— Given instruction —
Render the stretch of records from the line containing "Screen dimensions: 859x642" through the line containing "point(1233,16)" as a Markdown table with one row per line, numbering each row in the Number column and giving the line in the Text column. Skip blank lines and leave the pictures out.

— Recorded information —
_ _ _ _ _
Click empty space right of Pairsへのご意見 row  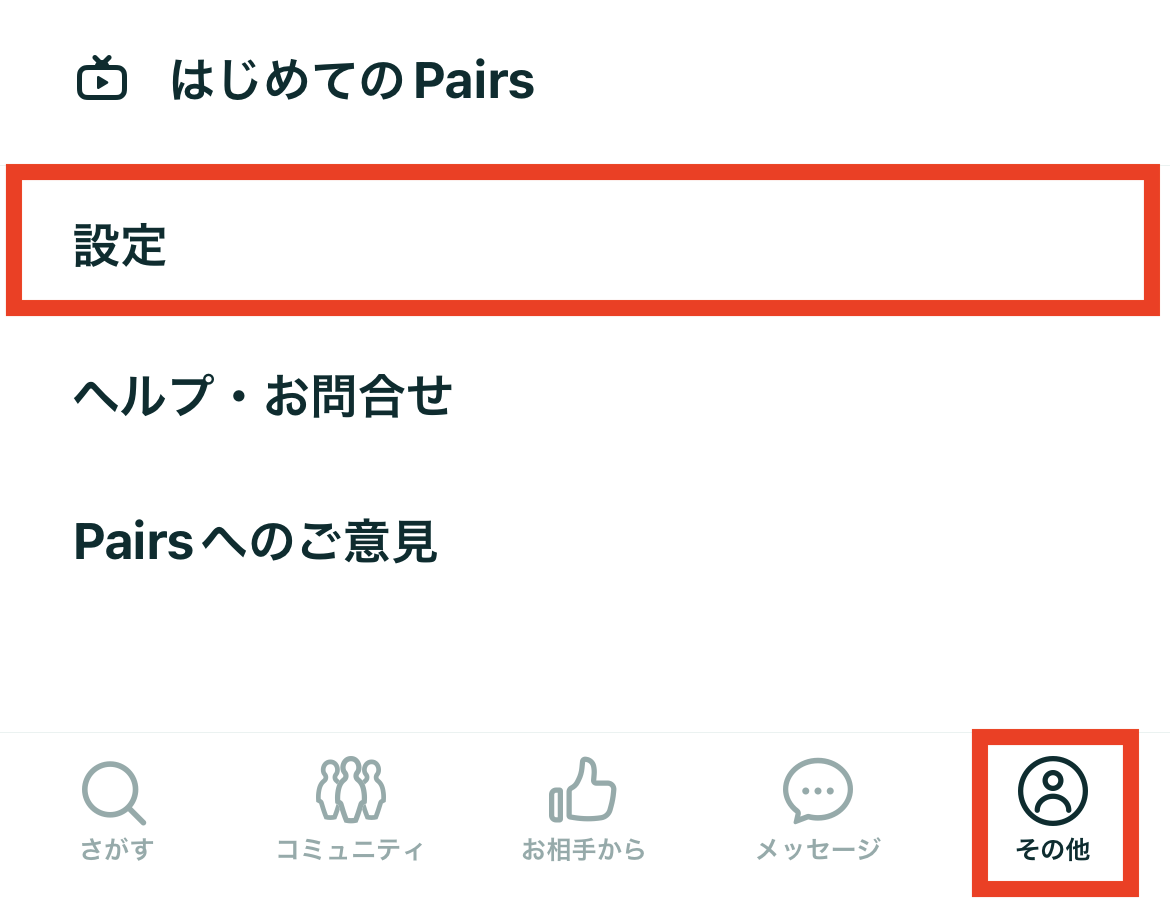tap(798, 541)
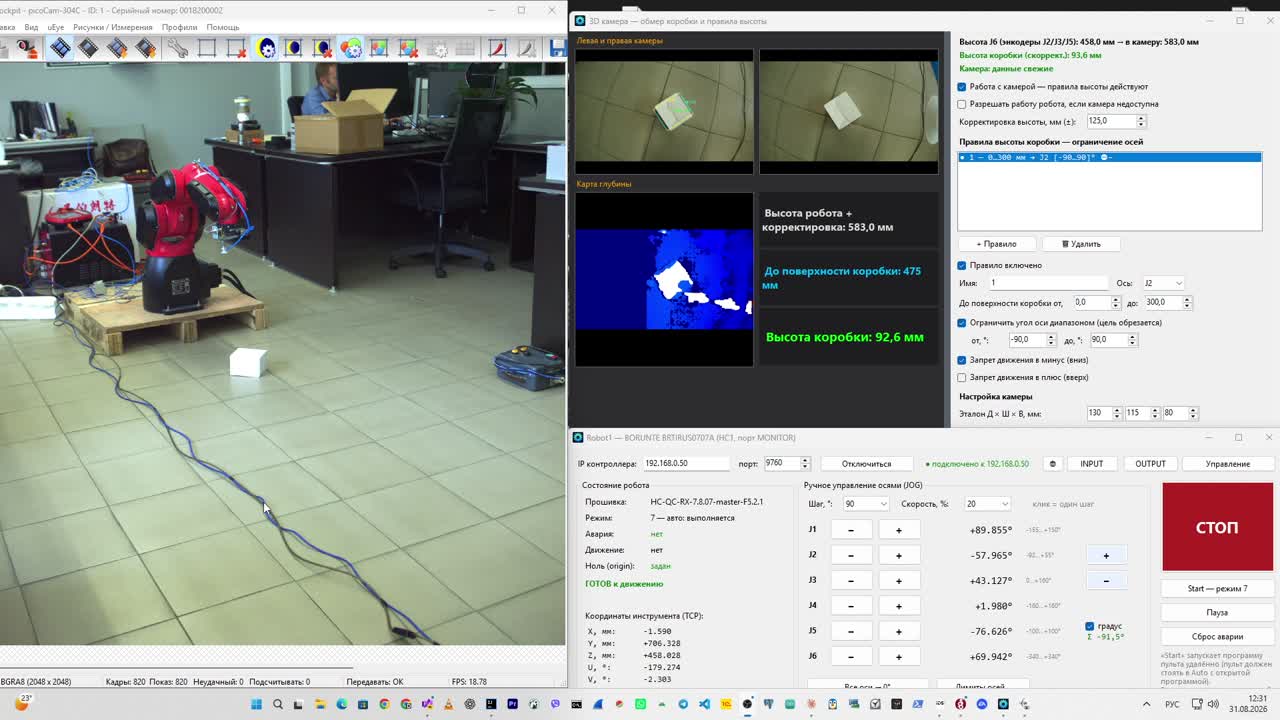Open the 'Ось' J2 axis dropdown
The image size is (1280, 720).
[x=1163, y=283]
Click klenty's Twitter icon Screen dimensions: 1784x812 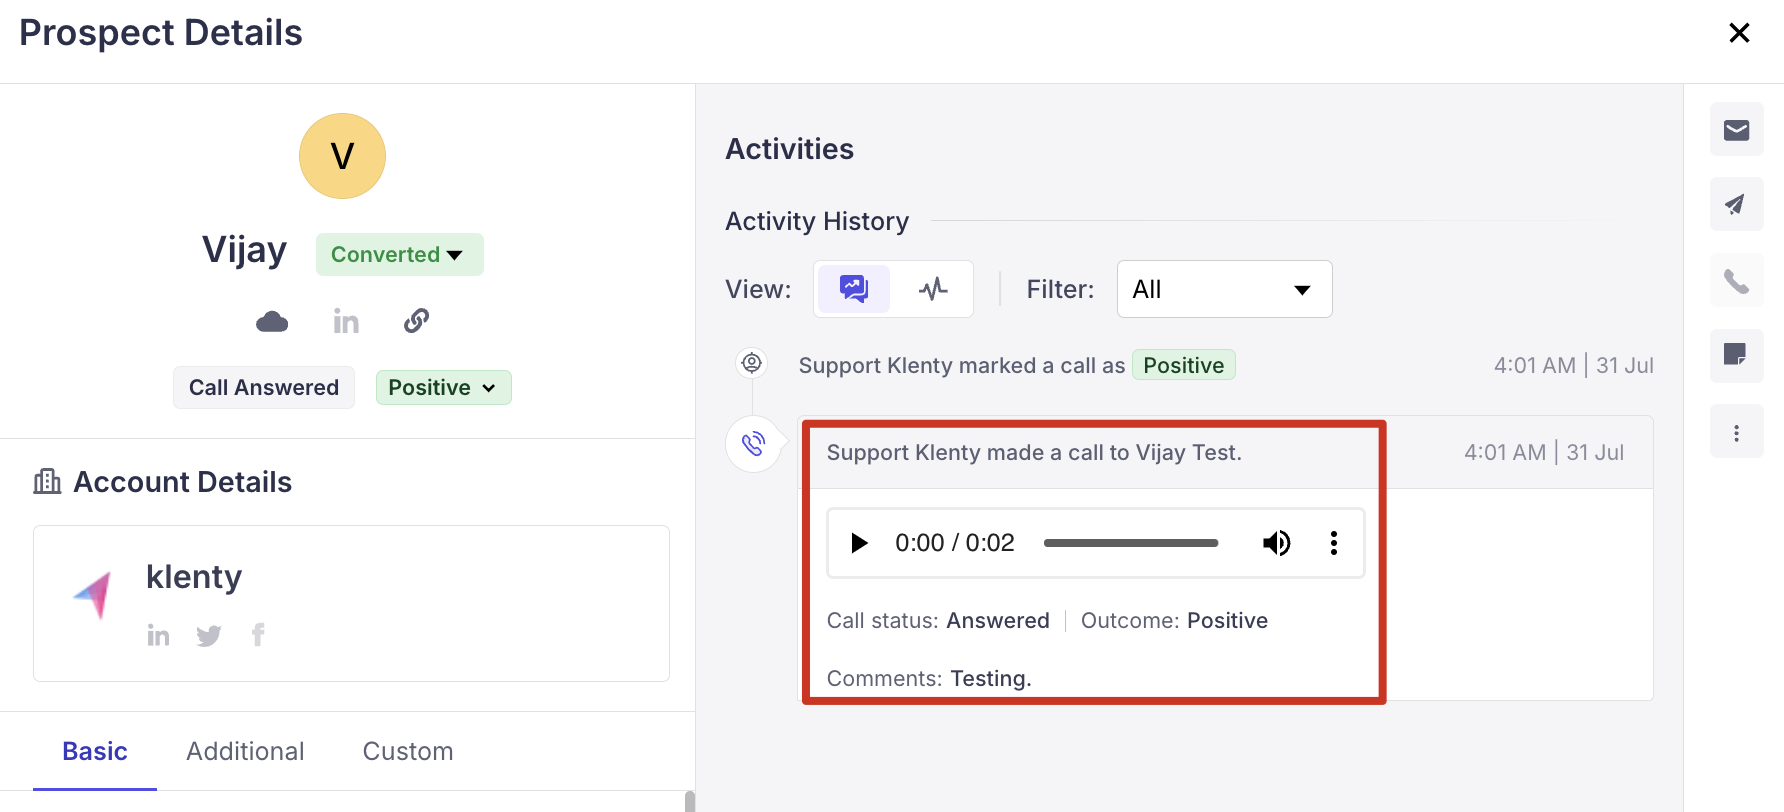[x=209, y=636]
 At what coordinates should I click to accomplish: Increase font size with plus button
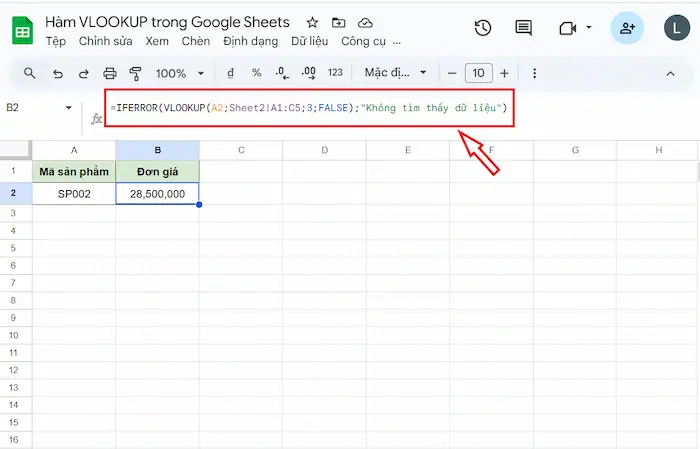pyautogui.click(x=504, y=73)
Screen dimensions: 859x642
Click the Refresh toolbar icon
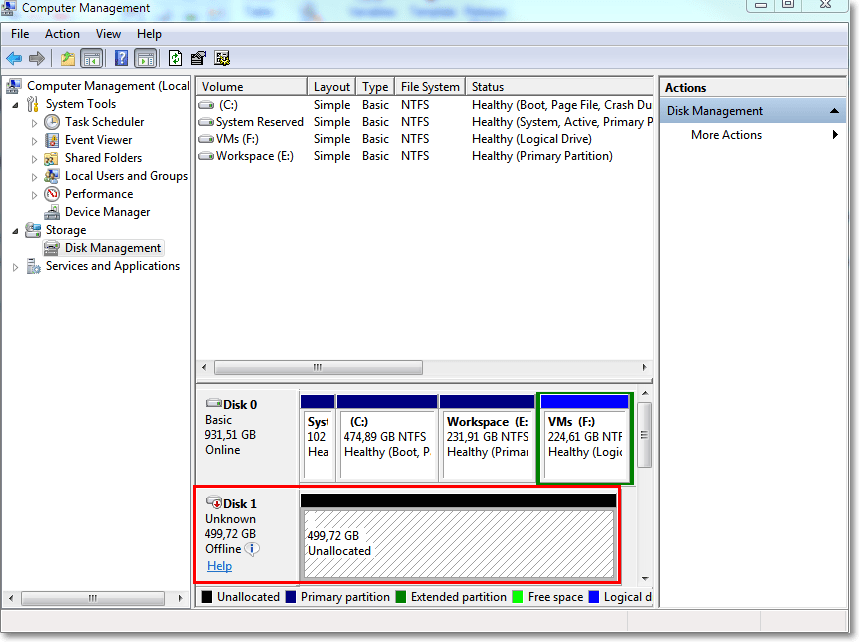point(175,59)
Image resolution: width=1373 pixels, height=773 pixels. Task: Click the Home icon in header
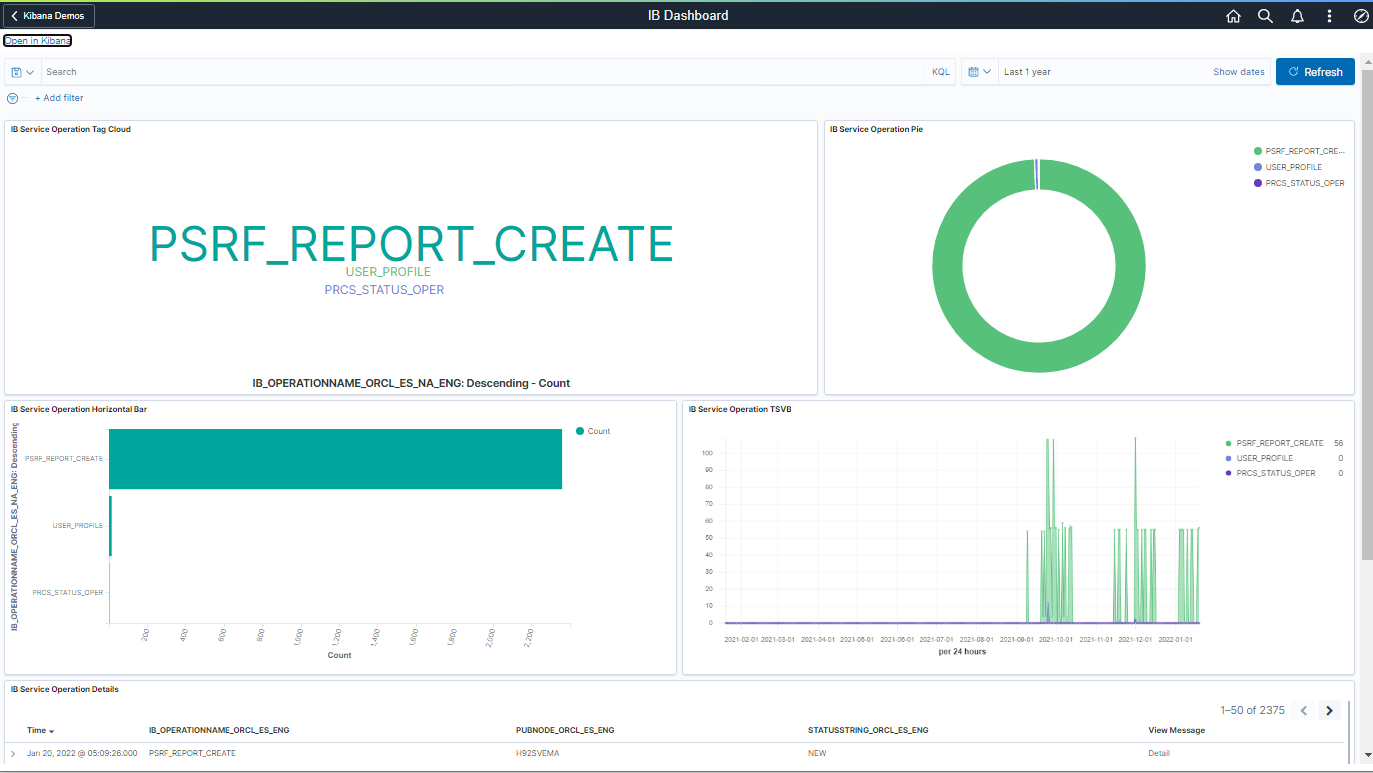point(1233,16)
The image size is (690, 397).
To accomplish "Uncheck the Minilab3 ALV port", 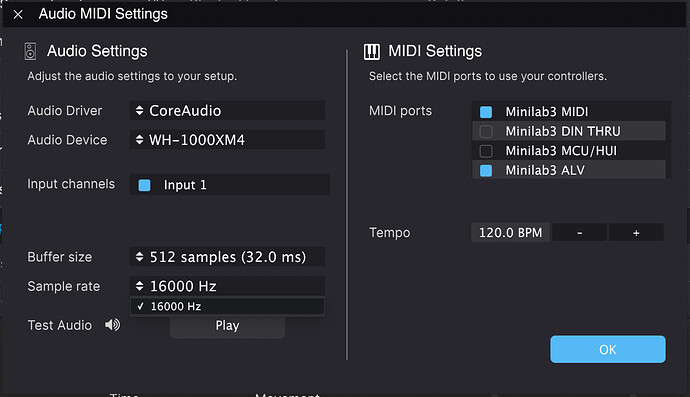I will pos(486,170).
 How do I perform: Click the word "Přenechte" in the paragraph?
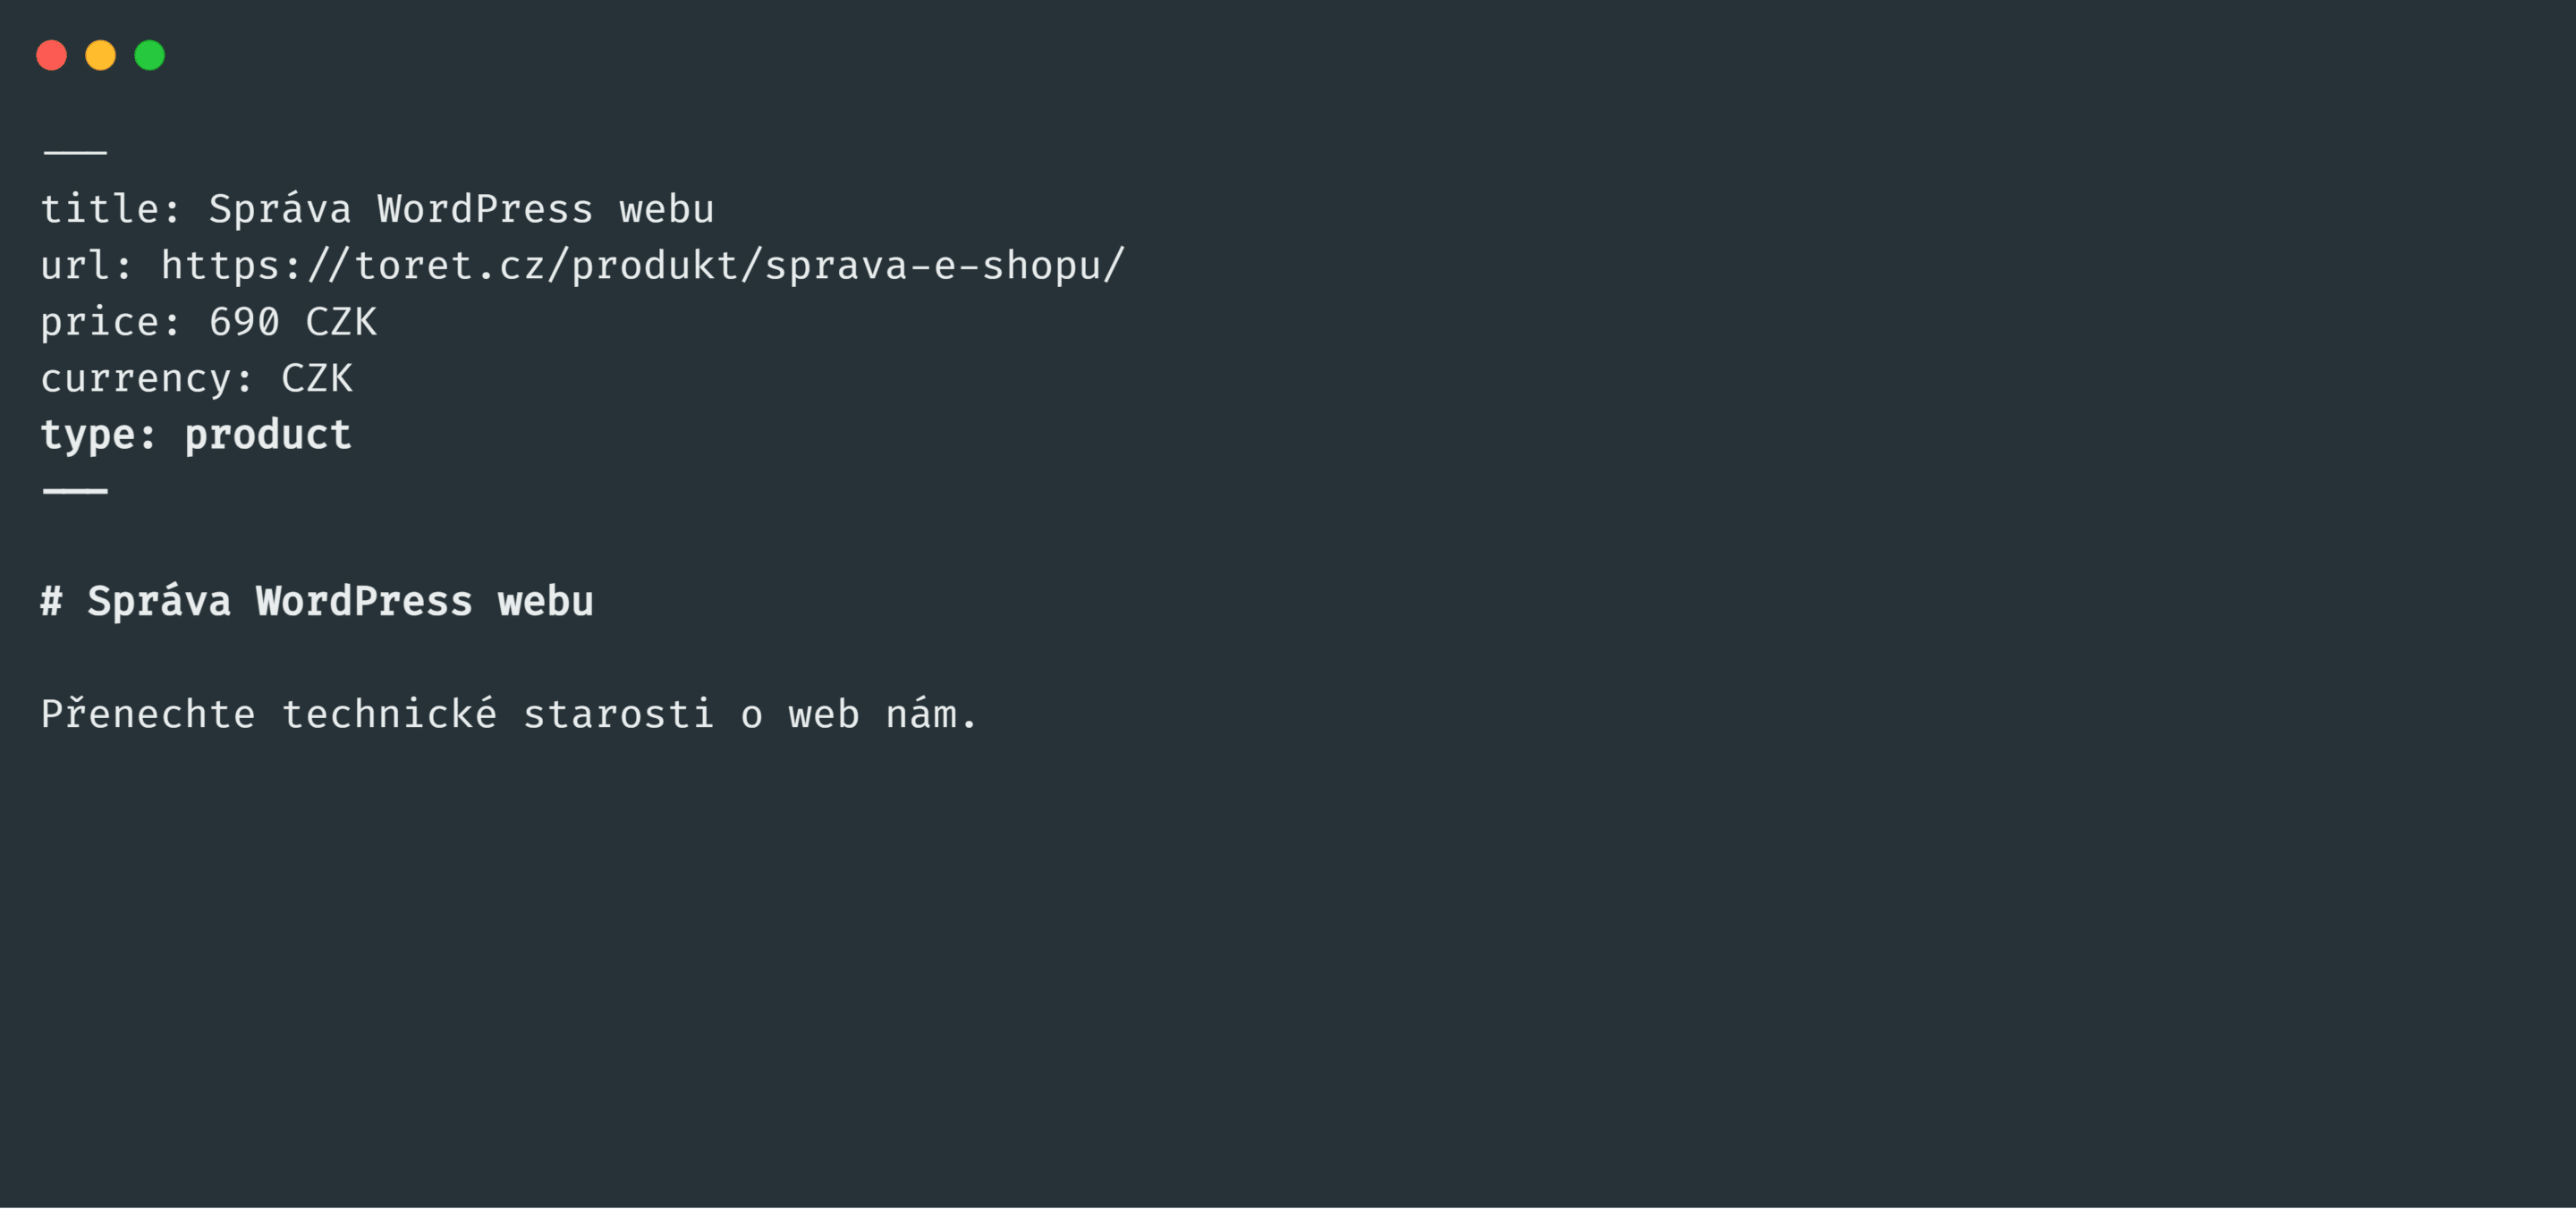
_ _ _ _ _
— Written answer —
| Number | Text |
|---|---|
| 1 | Screen dimensions: 859x642 |
| 2 | Click the Refresh toolbar icon |
| 3 | point(175,59) |
| 4 | Image resolution: width=1373 pixels, height=773 pixels. Task: Click the Home icon in header |
| 5 | point(1233,16) |